With all these factors stacked against teams built around touted draft picks, it’s no wonder they have a spotty record of converting potential to results. Using the same method of evaluating talent bases as my colleague Kyle Wagner and I created for this story about the Minnesota Timberwolves, I measured how many highly drafted young players each team33 had on its roster at the same time. I then built a model using that data to predict how a team might fare over the next five seasons based on its young talent. For most teams in recent history, it’s tough to see much of a relationship between young talent and how much the team’s Elo rating34 improved, above and beyond what we’d simply expect from ordinary reversion to the mean.

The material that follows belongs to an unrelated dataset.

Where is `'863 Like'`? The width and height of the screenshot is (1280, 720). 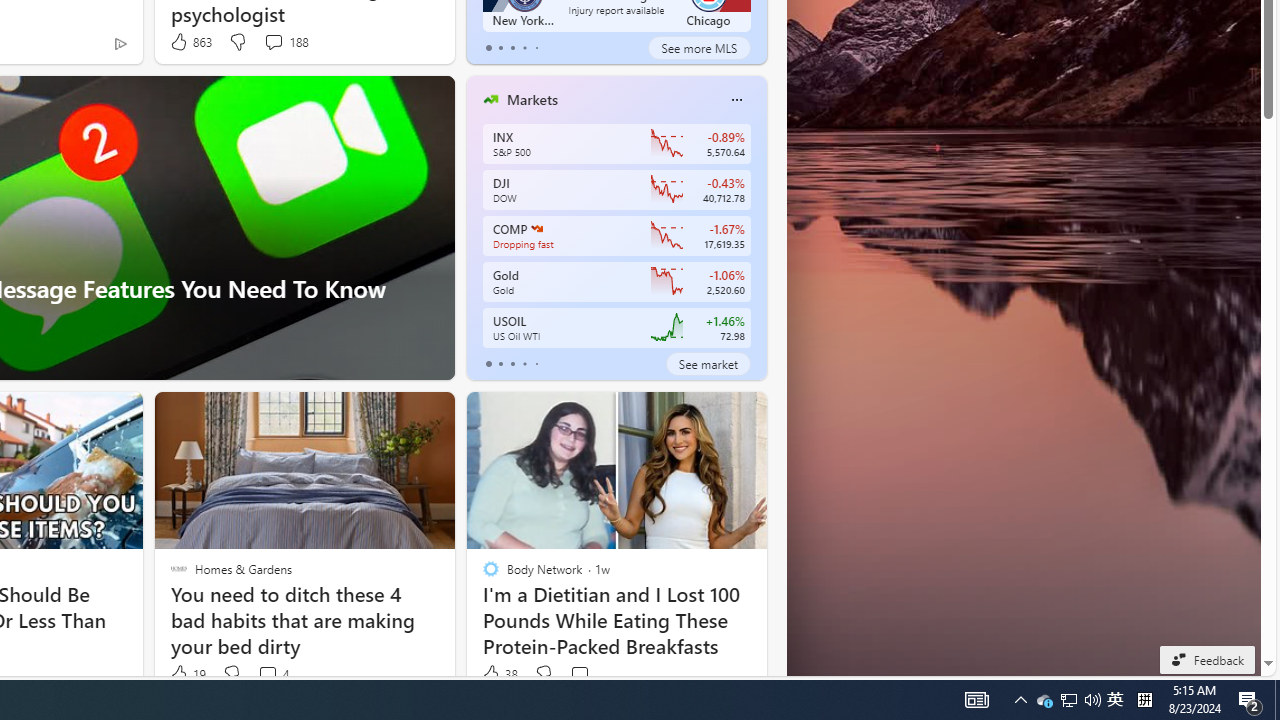 '863 Like' is located at coordinates (190, 42).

To show this, let’s give our team a starting Elo of 1400, basically where the Warriors themselves were after the 2011-12 season. Here’s what that model would predict its peak Elo to be over the next five seasons, depending on how much young talent it currently has:
Only at the most extreme edge of young talent, where the sample of historical examples is limited, do we see the potential upside usually associated with a group of highly drafted prospects playing together. (Think of the 2009-10 Oklahoma City Thunder, one of the greatest collections of pure talent ever assembled, coalescing into an NBA finalist within a few seasons.) Short of that, it’s tough to improve more than normal reversion to the mean would predict by simply stocking up on a bunch of kids with raw draft pedigree. Future stardom is unpredictable (again, see teams’ lack of consistency in getting better-than-average return on picks), and young players in particular tend to amplify one another’s flaws when playing together.

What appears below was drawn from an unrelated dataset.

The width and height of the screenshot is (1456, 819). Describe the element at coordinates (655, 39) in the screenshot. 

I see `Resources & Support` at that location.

But if our hypothetical Warriors-killer does manage to survive the lottery, make the right picks in the draft, get those prospects on the court together and then max out their potential, the model predicts the upper bound for its eventual peak Elo would be 1762. That’s roughly where the Warriors will be starting from next season (after reverting their final 2016-17 rating to the mean), and it’s also roughly the same Elo carried at season’s end by the 2015-16 Cleveland Cavaliers — not coincidentally, the last team to unseat the Warriors in the playoffs.
A lot has to go right to get to that point, and most teams who travel down that path will fall short. But the Warriors will also feel the tug of parity soon — however gently — and at the same time, some team will eventually clear all the hurdles and build the challenger to Golden State’s throne. There’s a decent chance that journey starts in Brooklyn tonight, at the draft.